» **TASK GOAL**: The entries below are to be retyped exactly. Preserve every word.

[[ SUPPLIED DATA open ]]

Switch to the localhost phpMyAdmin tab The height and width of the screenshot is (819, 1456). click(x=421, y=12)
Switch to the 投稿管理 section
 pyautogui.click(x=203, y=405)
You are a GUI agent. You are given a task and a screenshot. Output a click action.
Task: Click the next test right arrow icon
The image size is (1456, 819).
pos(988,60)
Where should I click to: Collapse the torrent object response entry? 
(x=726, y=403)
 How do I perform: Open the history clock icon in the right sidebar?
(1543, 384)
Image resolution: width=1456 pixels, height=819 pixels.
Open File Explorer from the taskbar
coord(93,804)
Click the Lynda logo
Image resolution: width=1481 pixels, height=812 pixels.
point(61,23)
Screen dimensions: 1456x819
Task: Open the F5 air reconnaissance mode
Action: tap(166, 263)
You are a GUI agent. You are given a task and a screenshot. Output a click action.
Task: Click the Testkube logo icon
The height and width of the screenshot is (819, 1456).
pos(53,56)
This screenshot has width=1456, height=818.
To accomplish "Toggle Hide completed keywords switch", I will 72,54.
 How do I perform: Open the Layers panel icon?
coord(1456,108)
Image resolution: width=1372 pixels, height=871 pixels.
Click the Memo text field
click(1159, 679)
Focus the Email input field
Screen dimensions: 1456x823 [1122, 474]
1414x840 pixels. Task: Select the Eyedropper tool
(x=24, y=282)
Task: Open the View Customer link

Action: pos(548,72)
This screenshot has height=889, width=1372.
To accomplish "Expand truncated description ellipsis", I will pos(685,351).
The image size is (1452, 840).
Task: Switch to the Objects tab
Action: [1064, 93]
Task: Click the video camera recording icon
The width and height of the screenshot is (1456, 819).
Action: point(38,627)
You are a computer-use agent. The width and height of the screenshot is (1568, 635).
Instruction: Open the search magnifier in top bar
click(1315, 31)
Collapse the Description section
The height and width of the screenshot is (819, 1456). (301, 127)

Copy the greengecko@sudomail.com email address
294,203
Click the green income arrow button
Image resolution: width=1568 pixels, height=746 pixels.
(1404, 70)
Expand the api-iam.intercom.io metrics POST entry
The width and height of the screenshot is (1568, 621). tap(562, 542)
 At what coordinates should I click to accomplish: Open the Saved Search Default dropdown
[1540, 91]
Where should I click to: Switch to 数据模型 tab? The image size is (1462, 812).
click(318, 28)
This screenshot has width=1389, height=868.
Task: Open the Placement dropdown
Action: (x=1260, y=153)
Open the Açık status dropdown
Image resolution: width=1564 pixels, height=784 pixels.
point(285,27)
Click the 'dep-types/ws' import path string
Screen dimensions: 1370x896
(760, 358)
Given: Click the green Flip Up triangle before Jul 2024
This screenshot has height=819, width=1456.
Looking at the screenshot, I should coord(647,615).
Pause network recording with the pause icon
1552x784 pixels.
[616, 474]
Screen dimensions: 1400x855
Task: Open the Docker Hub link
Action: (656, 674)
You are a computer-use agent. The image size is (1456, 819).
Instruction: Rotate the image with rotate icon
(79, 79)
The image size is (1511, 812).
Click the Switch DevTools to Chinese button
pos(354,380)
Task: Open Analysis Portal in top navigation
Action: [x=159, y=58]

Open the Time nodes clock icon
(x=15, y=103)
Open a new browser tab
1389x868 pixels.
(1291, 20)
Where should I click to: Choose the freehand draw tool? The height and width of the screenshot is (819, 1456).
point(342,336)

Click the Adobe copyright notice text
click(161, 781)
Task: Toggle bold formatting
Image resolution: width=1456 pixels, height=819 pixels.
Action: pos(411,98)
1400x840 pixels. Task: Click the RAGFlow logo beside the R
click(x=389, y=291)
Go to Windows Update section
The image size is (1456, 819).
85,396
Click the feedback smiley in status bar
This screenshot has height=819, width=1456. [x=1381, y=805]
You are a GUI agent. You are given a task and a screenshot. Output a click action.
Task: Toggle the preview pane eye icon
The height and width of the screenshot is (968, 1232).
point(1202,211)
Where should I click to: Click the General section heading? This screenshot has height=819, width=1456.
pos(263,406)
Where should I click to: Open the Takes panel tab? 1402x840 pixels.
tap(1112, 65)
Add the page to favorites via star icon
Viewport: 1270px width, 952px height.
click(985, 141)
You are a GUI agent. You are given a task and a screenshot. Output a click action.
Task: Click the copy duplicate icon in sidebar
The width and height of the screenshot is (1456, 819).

[[ SUPPLIED DATA closed ]]

» **TASK RESPONSE**:
Switch to the localhost phpMyAdmin tab The height and width of the screenshot is (819, 1456). click(x=421, y=12)
Switch to the 投稿管理 section
 pyautogui.click(x=203, y=405)
You are a GUI agent. You are given a task and a screenshot. Output a click action.
Task: Click the next test right arrow icon
The image size is (1456, 819).
pos(988,60)
Where should I click to: Collapse the torrent object response entry? 
(x=726, y=403)
 How do I perform: Open the history clock icon in the right sidebar?
(1543, 384)
Image resolution: width=1456 pixels, height=819 pixels.
Open File Explorer from the taskbar
coord(93,804)
Click the Lynda logo
Image resolution: width=1481 pixels, height=812 pixels.
point(61,23)
Screen dimensions: 1456x819
Task: Open the F5 air reconnaissance mode
Action: tap(166, 263)
You are a GUI agent. You are given a task and a screenshot. Output a click action.
Task: Click the Testkube logo icon
The height and width of the screenshot is (819, 1456).
pos(53,56)
This screenshot has width=1456, height=818.
To accomplish "Toggle Hide completed keywords switch", I will 72,54.
 How do I perform: Open the Layers panel icon?
coord(1456,108)
Image resolution: width=1372 pixels, height=871 pixels.
Click the Memo text field
click(1159, 679)
Focus the Email input field
Screen dimensions: 1456x823 [1122, 474]
1414x840 pixels. Task: Select the Eyedropper tool
(x=24, y=282)
Task: Open the View Customer link

Action: pos(548,72)
This screenshot has height=889, width=1372.
To accomplish "Expand truncated description ellipsis", I will pos(685,351).
The image size is (1452, 840).
Task: Switch to the Objects tab
Action: [1064, 93]
Task: Click the video camera recording icon
The width and height of the screenshot is (1456, 819).
Action: point(38,627)
You are a computer-use agent. The width and height of the screenshot is (1568, 635).
Instruction: Open the search magnifier in top bar
click(1315, 31)
Collapse the Description section
The height and width of the screenshot is (819, 1456). (301, 127)

Copy the greengecko@sudomail.com email address
294,203
Click the green income arrow button
Image resolution: width=1568 pixels, height=746 pixels.
(1404, 70)
Expand the api-iam.intercom.io metrics POST entry
The width and height of the screenshot is (1568, 621). tap(562, 542)
 At what coordinates should I click to accomplish: Open the Saved Search Default dropdown
[1540, 91]
Where should I click to: Switch to 数据模型 tab? The image size is (1462, 812).
click(318, 28)
This screenshot has width=1389, height=868.
Task: Open the Placement dropdown
Action: (x=1260, y=153)
Open the Açık status dropdown
Image resolution: width=1564 pixels, height=784 pixels.
point(285,27)
Click the 'dep-types/ws' import path string
Screen dimensions: 1370x896
(760, 358)
Given: Click the green Flip Up triangle before Jul 2024
This screenshot has height=819, width=1456.
Looking at the screenshot, I should coord(647,615).
Pause network recording with the pause icon
1552x784 pixels.
[616, 474]
Screen dimensions: 1400x855
Task: Open the Docker Hub link
Action: (656, 674)
You are a computer-use agent. The image size is (1456, 819).
Instruction: Rotate the image with rotate icon
(79, 79)
The image size is (1511, 812).
Click the Switch DevTools to Chinese button
pos(354,380)
Task: Open Analysis Portal in top navigation
Action: [x=159, y=58]

Open the Time nodes clock icon
(x=15, y=103)
Open a new browser tab
1389x868 pixels.
(1291, 20)
Where should I click to: Choose the freehand draw tool? The height and width of the screenshot is (819, 1456).
point(342,336)

Click the Adobe copyright notice text
click(161, 781)
Task: Toggle bold formatting
Image resolution: width=1456 pixels, height=819 pixels.
Action: pos(411,98)
1400x840 pixels. Task: Click the RAGFlow logo beside the R
click(x=389, y=291)
Go to Windows Update section
The image size is (1456, 819).
85,396
Click the feedback smiley in status bar
This screenshot has height=819, width=1456. [x=1381, y=805]
You are a GUI agent. You are given a task and a screenshot. Output a click action.
Task: Toggle the preview pane eye icon
The height and width of the screenshot is (968, 1232).
point(1202,211)
Where should I click to: Click the General section heading? This screenshot has height=819, width=1456.
pos(263,406)
Where should I click to: Open the Takes panel tab? 1402x840 pixels.
tap(1112, 65)
Add the page to favorites via star icon
Viewport: 1270px width, 952px height.
click(985, 141)
You are a GUI agent. You are given a task and a screenshot. Output a click action.
Task: Click the copy duplicate icon in sidebar
The width and height of the screenshot is (1456, 819).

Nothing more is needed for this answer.